When Canada stands before the UN to have its “darkest corners” examined, the international community must not turn a blind eye to its complicity with a global mining industry whose corporations are among the worst human rights and environmental offenders in the world.
The abuses by Canadian mining companies are a systemic part of an economic development policy that disregards human rights and disdains the environment. It is no coincidence that Canada is now home to 75% of the world’s mining companies, the majority operating overseas. The Canadian government has accelerated its pursuit of investment treaties in the global south to serve the interests of the extractive industry. These treaties allow companies to challenge environmental, public health or other resource-related policies that affect mining profits.
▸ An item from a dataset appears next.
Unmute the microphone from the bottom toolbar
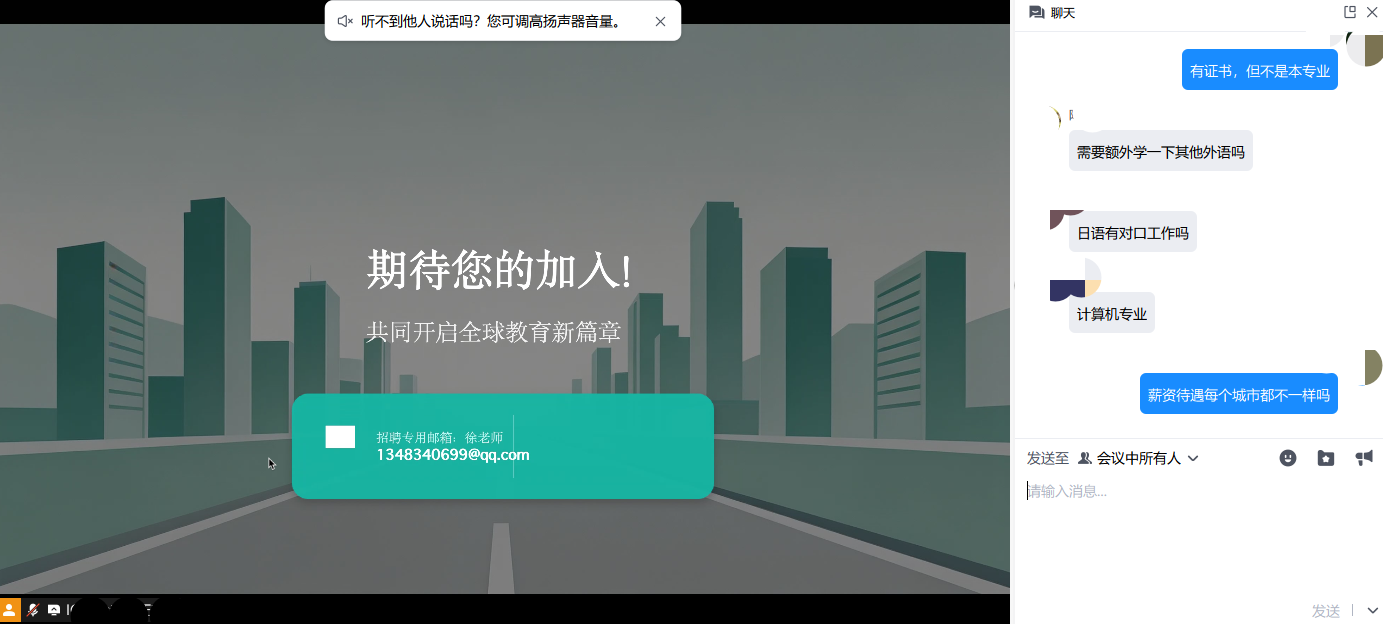The width and height of the screenshot is (1383, 624). coord(32,608)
At the same time, Canada allows its corporations to benefit from a climate of impunity, offering no legal recourse for adversely impacted communities and demanding no accountability in exchange for generous public subsidies, as the EU and other jurisdictions do. These conditions have made Canada a haven for the global mining industry.
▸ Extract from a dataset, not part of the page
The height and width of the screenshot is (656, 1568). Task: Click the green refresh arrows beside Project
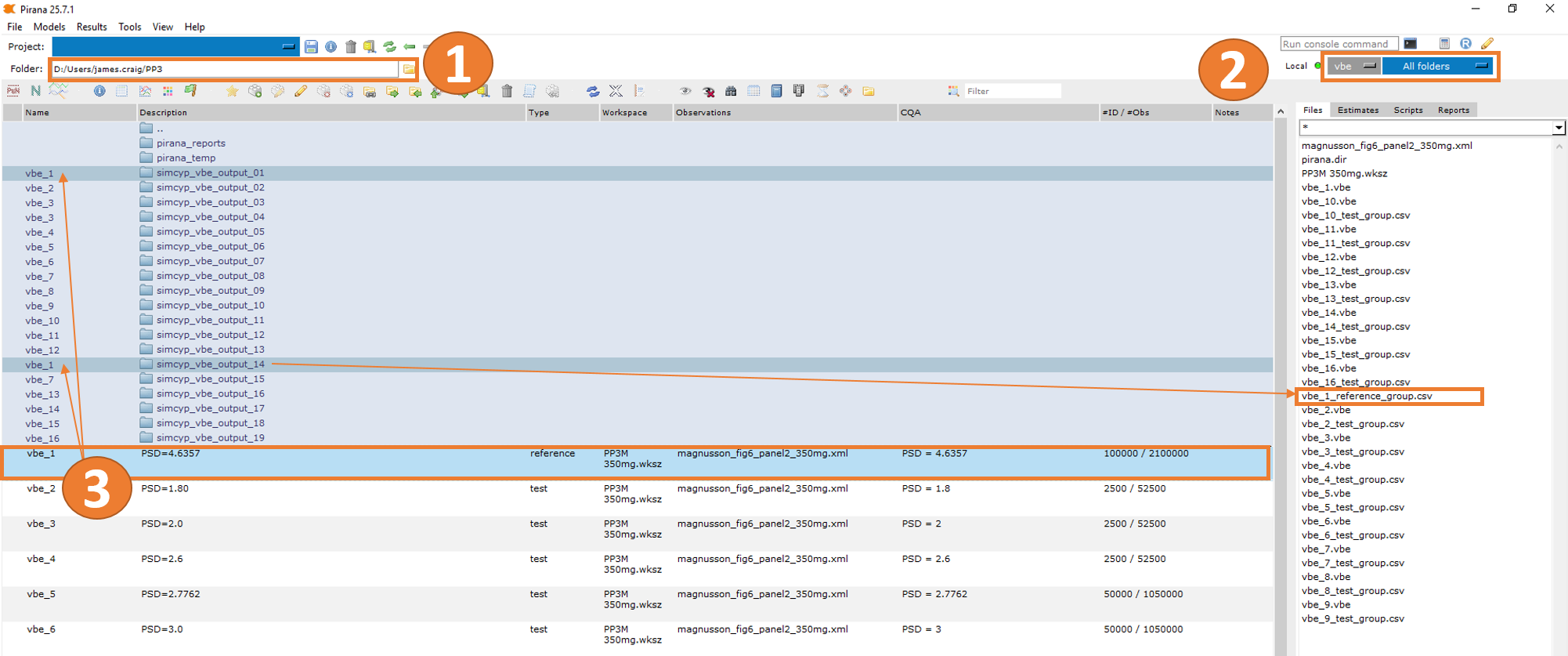pos(389,47)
Canadian mining companies are operating at the heart of violent conflicts around the world. Although the industry often claims the violence is localised and specific, there is an unmistakable pattern of social conflict surrounding mining projects. Anti-mining activists are being brutally attacked and killed for voicing their opposition to mega-mining project in communities throughout the global south. Yet impacted communities have been unsuccessful in bringing their cases to Canadian courts.
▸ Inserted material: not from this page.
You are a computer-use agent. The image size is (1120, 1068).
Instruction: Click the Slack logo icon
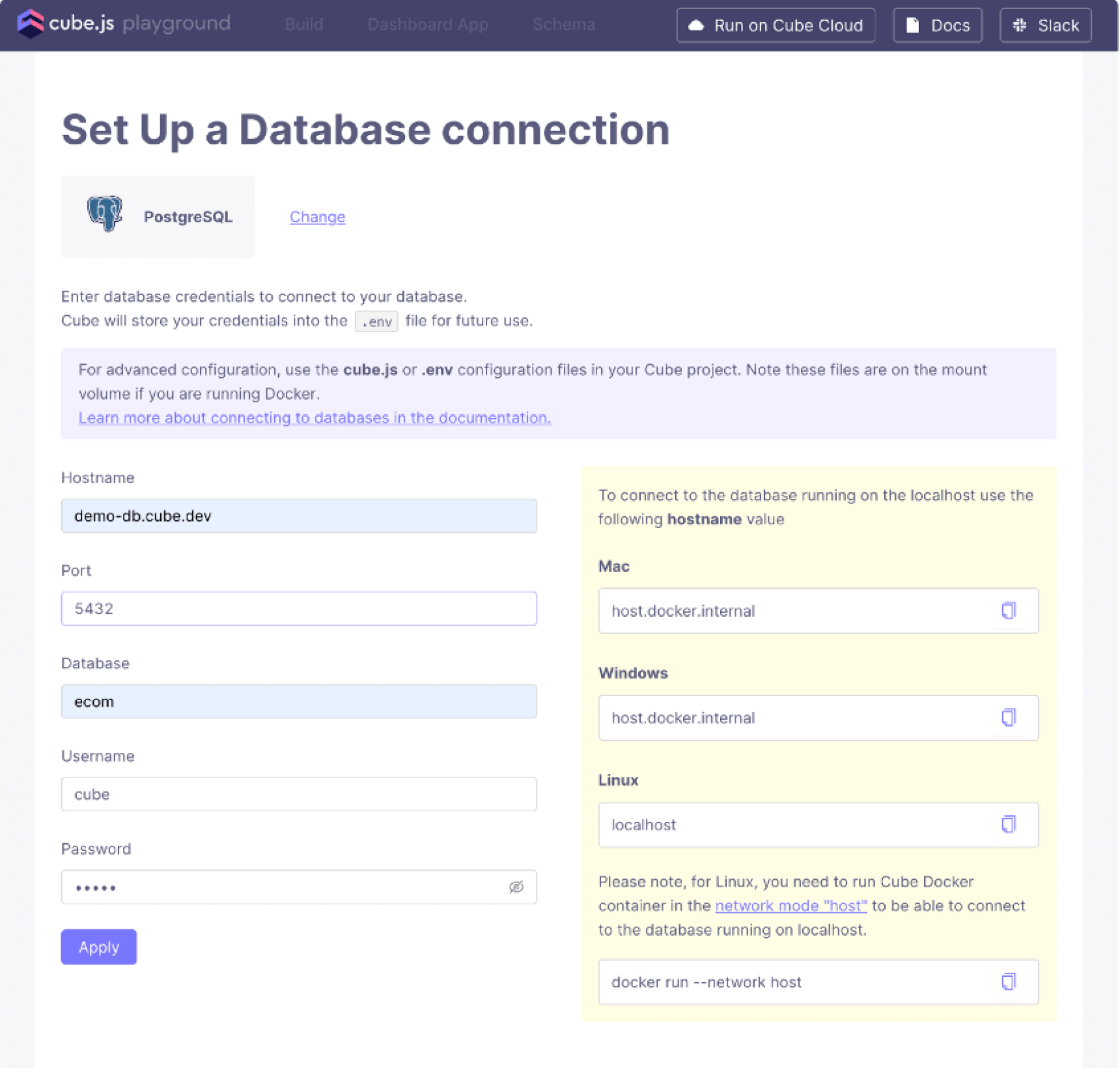(1020, 25)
Last year, a Québec court of appeal rejected a suit by citizens of the Democratic Republic of the Congo against Montreal-based Anvil Mining Limited for allegedly providing logistical support to the DRC army as it carried out a massacre, killing as many as 100 people in the town of Kilwa near the company’s silver and copper mine.
The supreme court of Canada later confirmed that Canadian courts had no jurisdiction over the company’s actions in the DRC when it rejected the plaintiffs’ request to appeal. Kairos Canada, a faith-based organisation, concluded that the supreme court’s ruling would “have broader implications for other victims of human rights abuses committed by Canadian companies and their chances of bringing similar cases to our courts”.